The “Percy Map” is an impression of the “second edition, second issue” of the Jefferys-Green Map of the most Inhabited Part of New England, first issued in London in 1768. It was purchased and used by Hugh, earl Percy, future second duke of Northumberland. The donor acquired the map from dealers who had, in turn, purchased it from a May 1997 auction of the possessions of the Percy family. The auction included several other maps (see Mercator’s World 2, no.5 [Sep/Oct 1997], 68-69). Until the auction, the map had resided in the Percy family’s archives at Alnwick Castle. The provenance of the map is thus certain. As can be readily seen from the digital facsimile, the map itself was dissected and mounted on cloth, a common practice in the eighteenth century when map owners wanted to fold up large maps for easy handling. Indeed, all of the Percy maps in the auction were treated in the same manner.

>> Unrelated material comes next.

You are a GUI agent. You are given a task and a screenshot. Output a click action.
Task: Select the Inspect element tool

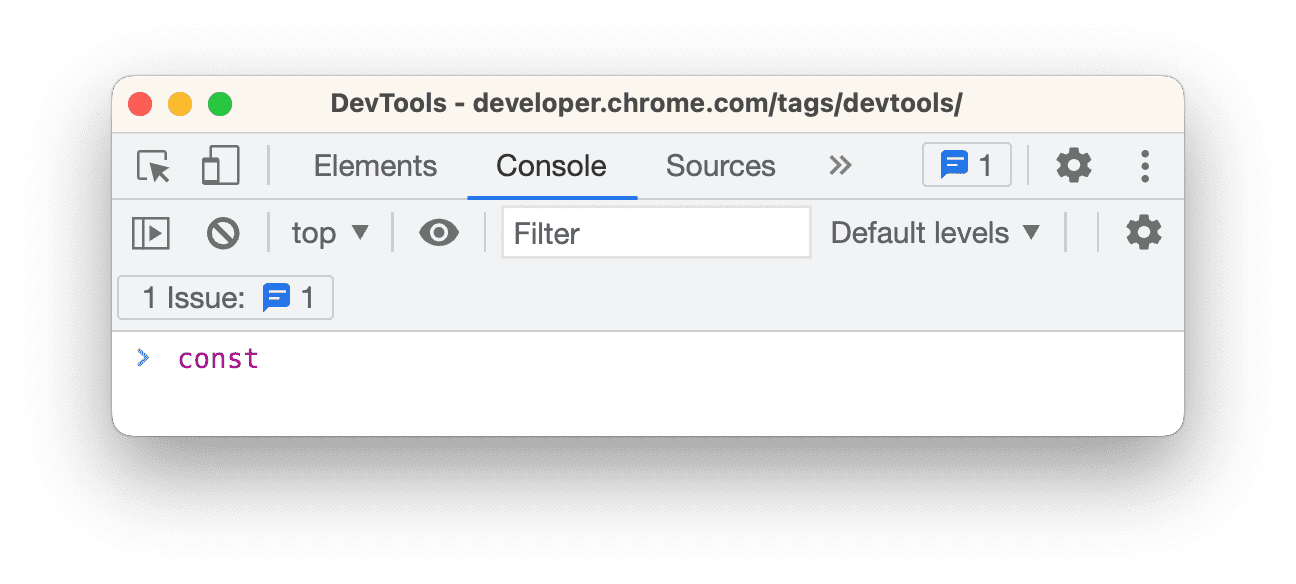click(152, 166)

Several of the maps in the auction bear two characteristic additions on each map’s verso. Those on the Map of the most Inhabited Part of New England are shown here. The staining of the cloth indicates that this was one of the two segments left exposed once the map was folded.

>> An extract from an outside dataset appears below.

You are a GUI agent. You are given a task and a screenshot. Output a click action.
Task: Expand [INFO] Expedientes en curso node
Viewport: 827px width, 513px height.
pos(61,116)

The first addition, in a late eighteenth-century hand, is the ink annotation “Ld. Percy | New-England.” This served not only to indicate the map’s owner but also to identify the map when it was folded and, presumably, placed with similarly dissected maps. The identification of “Lord Percy” dates the annotation to before 1786, when Hugh Percy inherited his father’s dukedom and ceased to be known by that title (see the brief history of the Percy family in Section Ib). The similarity of these annotations across several maps strongly suggests that the maps were labeled as a set. The annotated maps all appear to pre-date Percy’s return to Britain in 1777; at the very least, the annotations confirm the ownership of this map by Hugh, earl Percy.
The second addition to the verso, just below the inked lettering, is a pasted-on bookplate. This bears the Percy badge (not the family’s crest or “arms”): “A crescent argent within the horns, per pale, sable and gules charged with a double manacle fesseways or” (Burke & Burke 1884, art. “Percy”). The badge is enclosed in the badge of the Order of the Garter and surmounted by a ducal coronet. This combination indicates that the bookplate is that of the duke of Northumberland: either Hugh, earl Percy — although he did not become a knight of the Garter until 1801 — or his father. That is, Hugh might have used his father’s bookplates before 1786 or, more likely, the bookplate was added after 1802 by a librarian or archivist. More research is required on this point. Conclusions drawn from these additions are that the map was certainly owned by Hugh, earl Percy before 1786 and that it was perhaps one of a set of maps giving coverage of the colonies put together for Percy to take with him to America in 1774.
The face of the map bears a series of further annotations of roads, in pencil and ink, that supplement the map’s printed roads. They indicate that the map served as a strategic planning document. Thus, however ambiguous the evidence of the additions on its verso, this map was indeed used during the Revolutionary War. We should note at this point that soon after Percy left for America, the “third edition” of the map was printed; had Percy bought the map after his return, it would most likely have been one of that edition.